Dani and I sit in silence for a long time, watching a pair of dalmatians romp on the path, their tails flinging snow all around them.

“Hudson, no one can be your reason to stay. You have to want it. Your father wanted to leave, and you guys couldn’t be his reason not to. Harsh, but there it is.”

I down the last of my mocha. She’s right. And despite our friendship, despite my mother and my baby bird of a little brother, despite the town that’s all I’ve known my entire life, I want to leave, too. More than Will and hockey, more than the mistakes of my past, more than canceling ladies’ night, if anything can come between me and my best friend, it’s that.

I look out at the craggy silhouette of the steel mill that’s always visible in the distance—the backdrop of our lives. Behind our bench, the wind shakes the branches of the oaks, and an icicle dives from the top bough, spiking the snow like a dagger.

“We should head back,” Dani says, dropping her Sharon’s cup into the trash. “School locks up in an hour, and we’ve got cupcake flyers to hang.”

I toss my cup in after hers and we head out, ducking under the ice-coated finger-bone trees, walking arm in arm as the snow crunches like hard candy under our boots.

Chapter Twelve

 Bittersweet _5.jpg

Dirty Little Secrets

Vanilla cupcakes with crushed chocolate cookie crumbs, topped with Baileys cream cheese frosting and a light dusting of cocoa powder

Will lives just a few miles behind me on the other side of the railroad tracks. Not the movie version of “the other side of the tracks,” though—it’s still Watonka. Same dark alleys. Same tiny, plain houses. Around here, even the snow looks like an afterthought: a dingy, threadbare blanket thrown on and stretched thin in the middle, yellow-brown wheatgrass poking through the holes of it like the fingers of a dirty kid.

The guy who answers the door is dressed in stonewashed jeans and a Buffalo Sabres jersey with a white turtleneck underneath.
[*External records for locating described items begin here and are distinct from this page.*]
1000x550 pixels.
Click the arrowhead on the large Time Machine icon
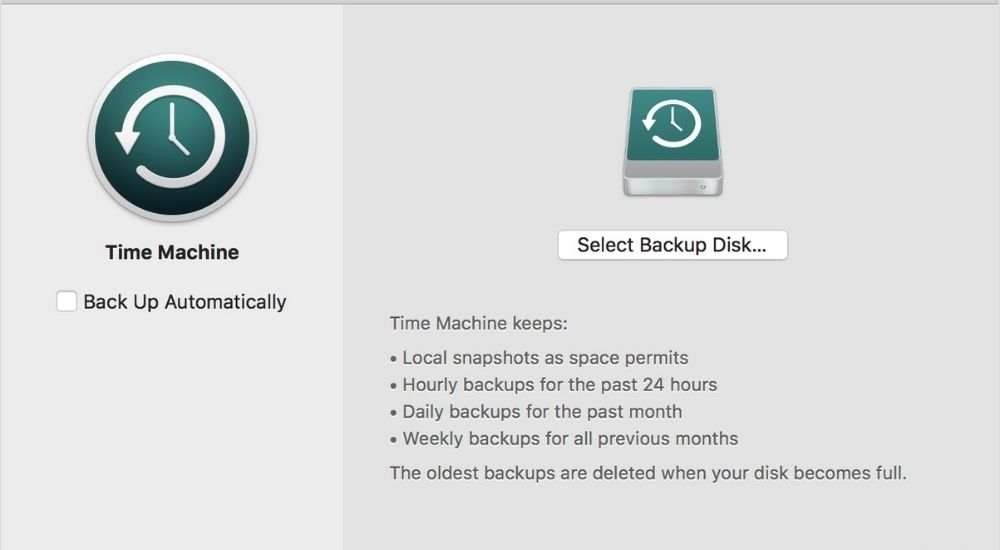(x=127, y=140)
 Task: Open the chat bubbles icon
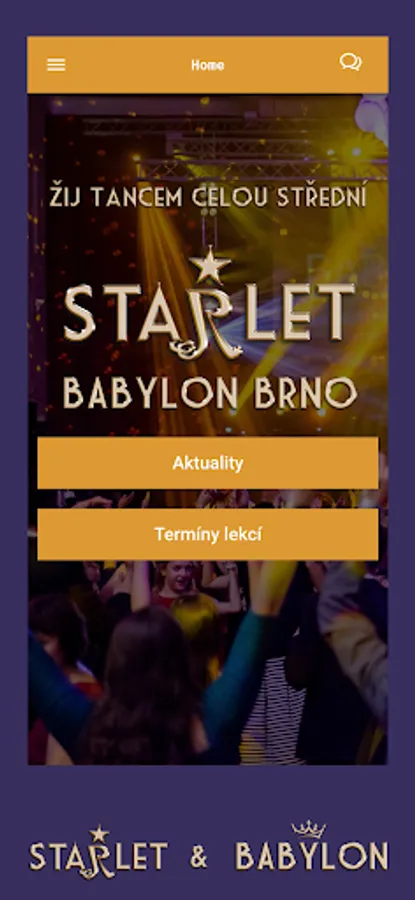350,62
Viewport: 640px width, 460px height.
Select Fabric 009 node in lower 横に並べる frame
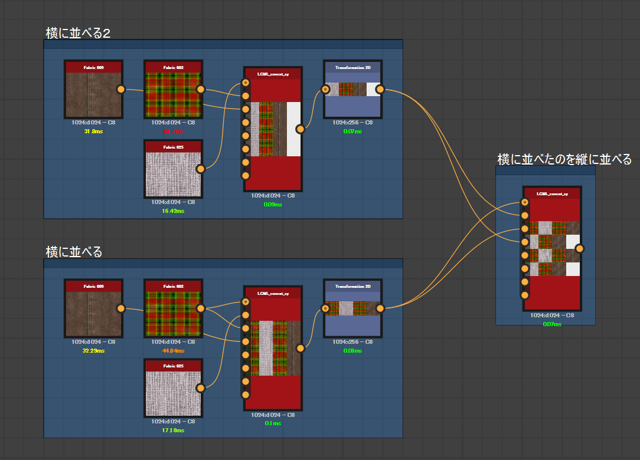click(92, 310)
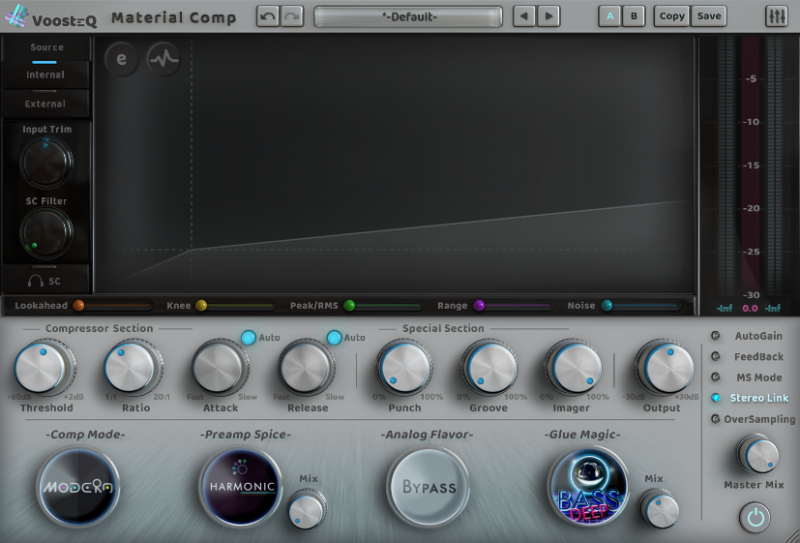The width and height of the screenshot is (800, 543).
Task: Click the headphones SC listen button
Action: (x=46, y=282)
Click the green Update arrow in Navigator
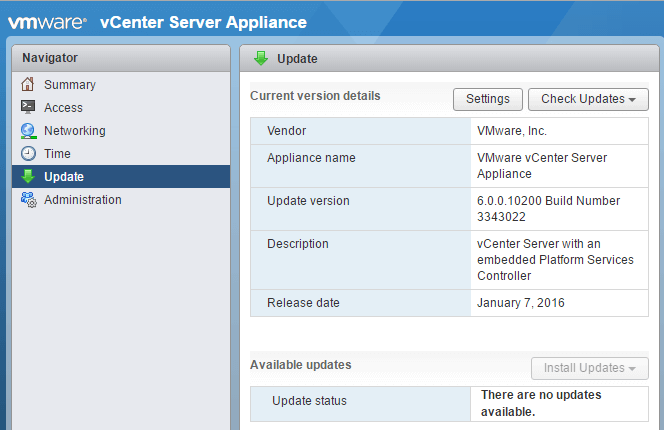The width and height of the screenshot is (664, 430). [x=28, y=177]
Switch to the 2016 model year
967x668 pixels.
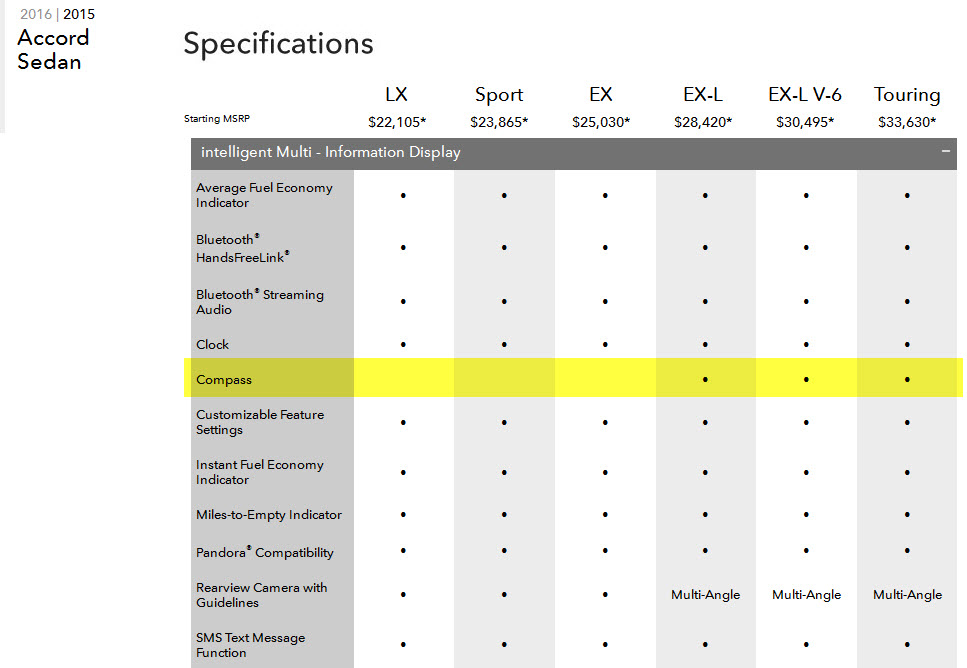37,15
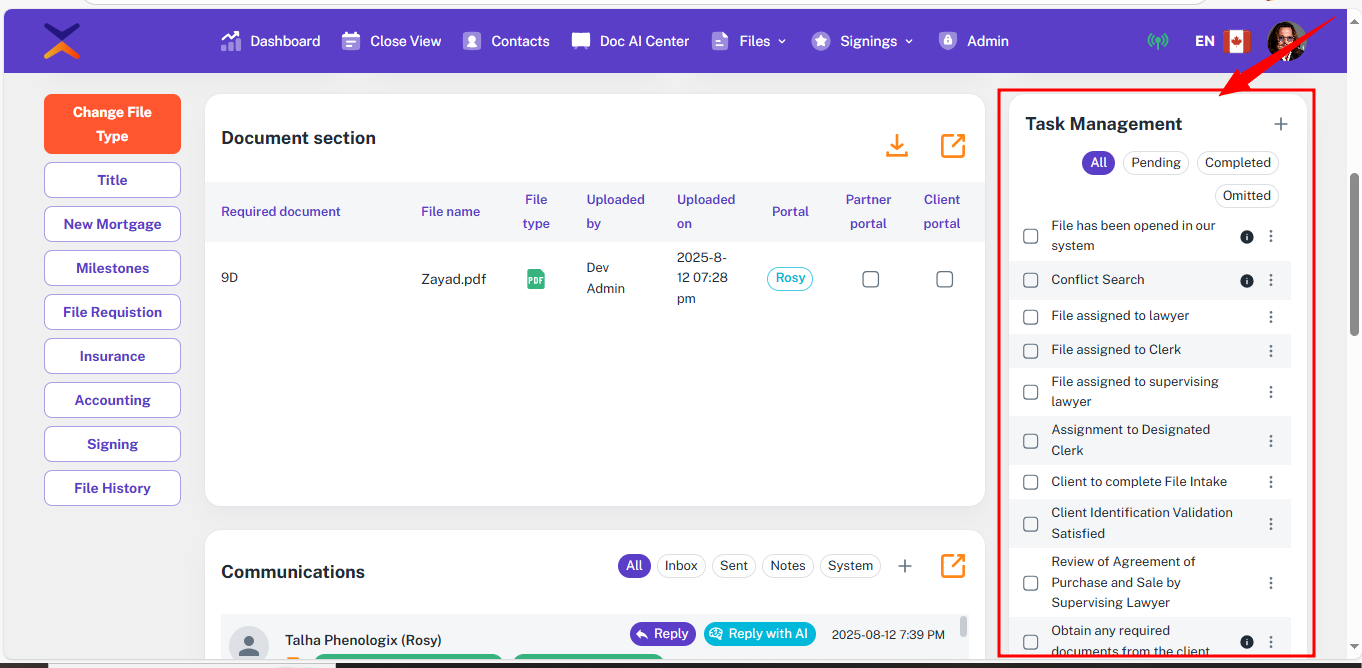Click the plus icon in Task Management
Screen dimensions: 1362x668
(1280, 124)
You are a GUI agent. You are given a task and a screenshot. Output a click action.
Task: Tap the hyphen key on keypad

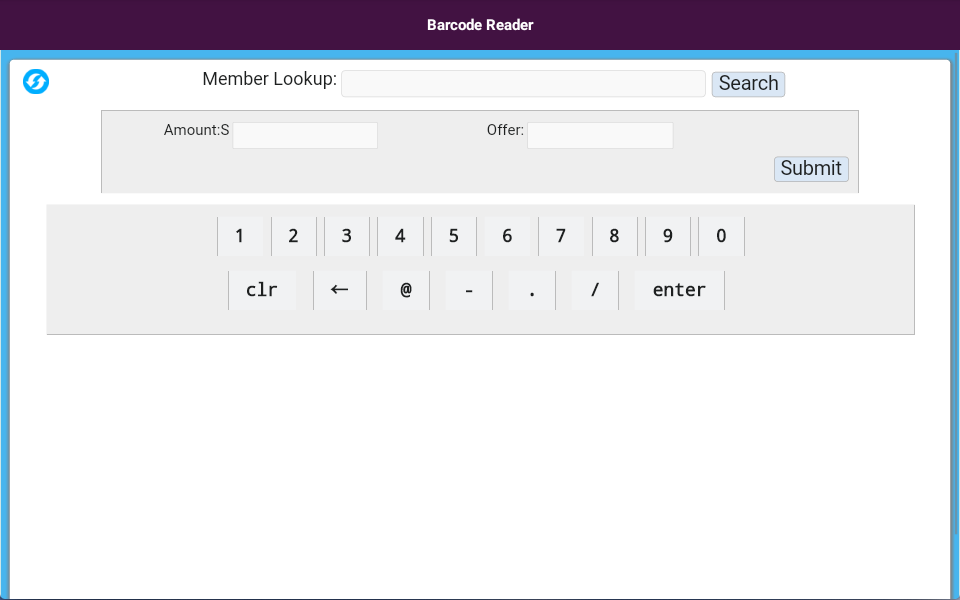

He has the same broad smile and thick, blond hair as Will, but his smile doesn’t reach his eyes. “I assume you’re here for William?”

Well, I’m definitely not here for you, Mr. Serious Pants. “Yeah. Yes. I’m Hudson. We’re … friends from school.”

“Friends, huh?” He eyes me suspiciously. Something tells me he’s not the it’s-cool-to-have-friends-of-the-opposite-sex-over-for-no-reason type of parent.

“We have a group project for Monday,” I say. “I mean, the Monday after Christmas break. In English lit. The Scarlet Letter.” Too bad I only brought the paperback—a hardcover would be much better for smacking Will in the head, which he totally deserves for subjecting me to this.

“Upstairs. First door on the left.” The man closes the front door behind me and I head upstairs. From the top landing, I hear Will’s voice, low and muffled through his slightly open bedroom door.

“I’m trying. It’s not that easy. They’re better this year.”

Pause.

“What am I supposed to do?”

Longer pause.

“Don’t worry. You know I want to.”

Pause. Laugh. Pause.

“See you Sunday. Later, Coach.” Will closes the phone and finally notices me in the doorway, his face reddening and quickly recovering.

“Coach?” I ask.

“Yeah.” He tosses the cell onto his desk. “What a jackoff.”